O trata de volar quien ilusamente escribe. Se alza en el sueño, equivocado. Como si en el sueño pudiera haber un ángel de alas ilusas, imposibles. Como si escribir pudiera darse en la nada, en la inventada entelequia de un espíritu trascendente. Obtusa invención del empíreo.
Con el cuerpo es que se escribe.
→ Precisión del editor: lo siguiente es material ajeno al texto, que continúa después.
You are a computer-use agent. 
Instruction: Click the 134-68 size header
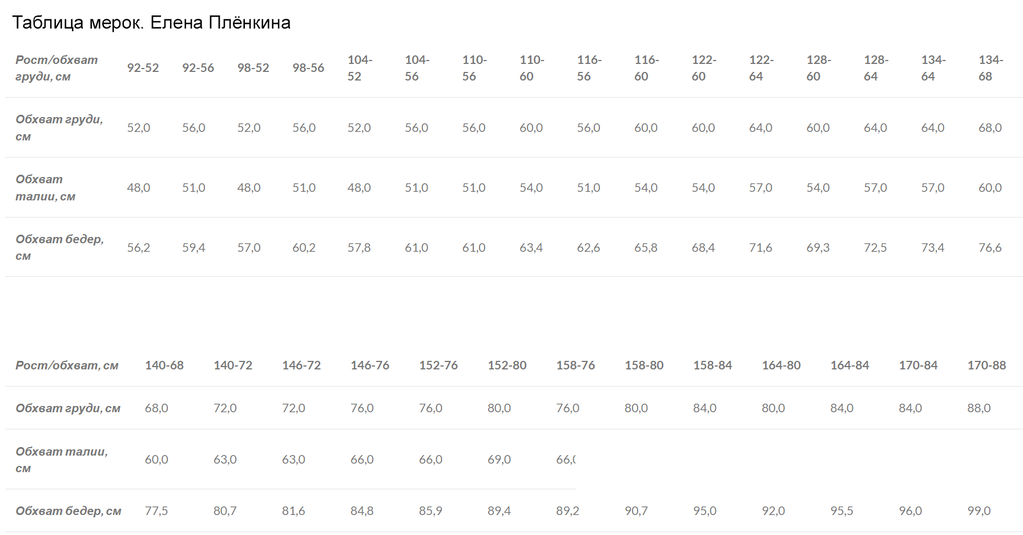click(990, 68)
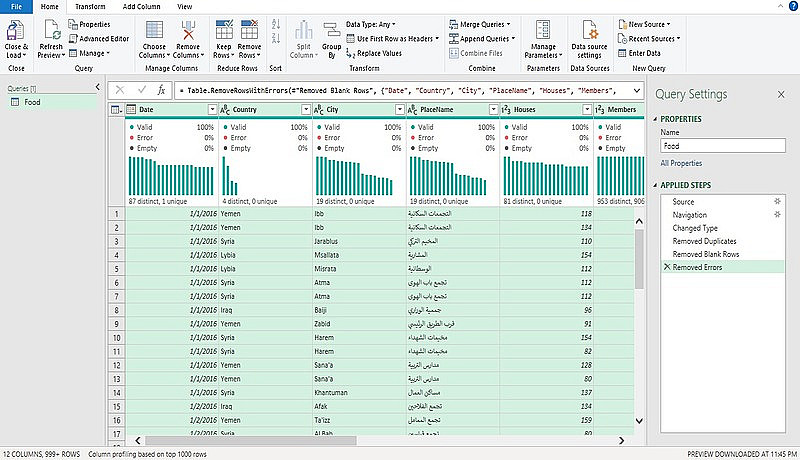Switch to the Transform tab
800x460 pixels.
pos(89,6)
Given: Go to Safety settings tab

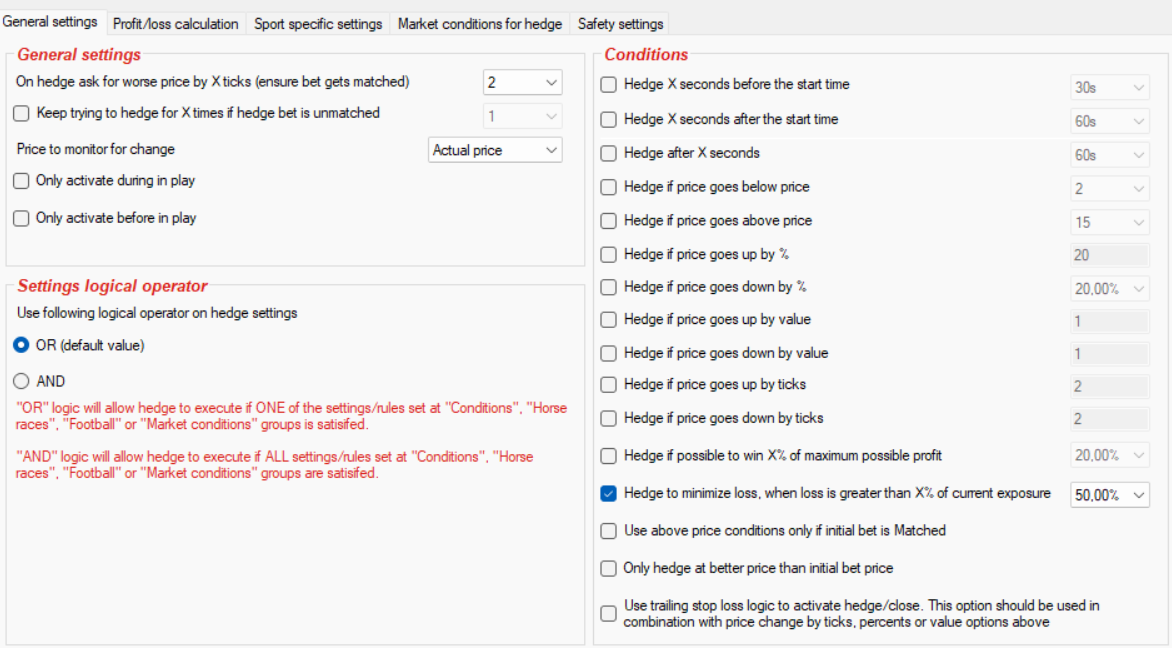Looking at the screenshot, I should (620, 24).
Porque no es posible escribir sin los instrumentos de la escritura, incluídos los que el propio cuerpo del que escribe aporta: ojos y manos, codo del brazo que apoya la cabeza, boca que descifra la enredada voz de la caligrafía, cerebro que todo lo combina: mente encendida, sensual arrebato.
Escribir es un oficio manual, una forma de orfebrería.
Quienes nos iniciamos al hábito de escribir a diario en los años previos a, ya no la maravilla de la electrónica, sino a la invención del bolígrafo más simple, tenemos una dependencia física y emocional del papel de diversas texturas—cuadernos y libretas--, de la pluma fuente y sus caprichos, de la tinta y su aroma, del lápiz de grafito y su sabrosa madera. Manos, ojos, nariz, boca y oídos los gozan en el acto de escribir, acto sensual que a la mente motiva e inspira.
Se nos enseñó a escribir copiando, con pluma de palo empapada cada tanto en el tintero de loza, lo bien escrito por otros, los maestros. Letra a letra, la caligrafía engorrosa de la plumilla ya demasiado cargada de tinta, ya reseca, iba llenando con palabras imitadas, línea a línea, las planas que, cada vez mejor escritas, se amontonaban, cuaderno a cuaderno en esa acumulación de papeles cuyo encanto los invisibles directorios digitales no alcanzan---ni nunca alcanzarán---a reproducir.
La copia fue disciplina diaria. De ella, de ese cotidiano inclinarse sobre el pupitre levemente inclinado como los viejos facistoles de monjes escribas, fue surgiendo el encanto de la palabra escrita que trasciende a tinta y nace del susurro de la pluma que desde el silencio de la tarea meticulosa convoca a la mirada la letra manuscrita que va apareciendo en el papel como surgida de la nada. Palabra también creada en el murmullo del que al leerla la dice y casi al instante la repite al transcribirla. Sabor de la palabra, belleza visual de la caligrafía, complejo filigrana descifrable.
Casi sin darnos cuenta fue esa monótonamente inspiradora disciplina la que nos llevó de copiar las palabras de otros---las ajenas---a generar las propias. Maravillosa experiencia de lo inesperado. Visto el milagro sorprendente la sorpresa entabló su dominio. Para siempre. Ya no fue posible el silencio ni el mundo sin palabra escrita. La disciplina diaria de escribir y murmurar lo escrito dejó de ser una mecánica aparentemente inane para transformarse en el deleitoso ejercicio de inventar trazando arabescos personales en el papel en blanco. Papel que, cubierto de palabras, se archiva y guarda en el creciente tesoro de lo que se volverá a leer—acto también sensual---algún día.
La literatura es un ente material de complicadas y sensuales formas.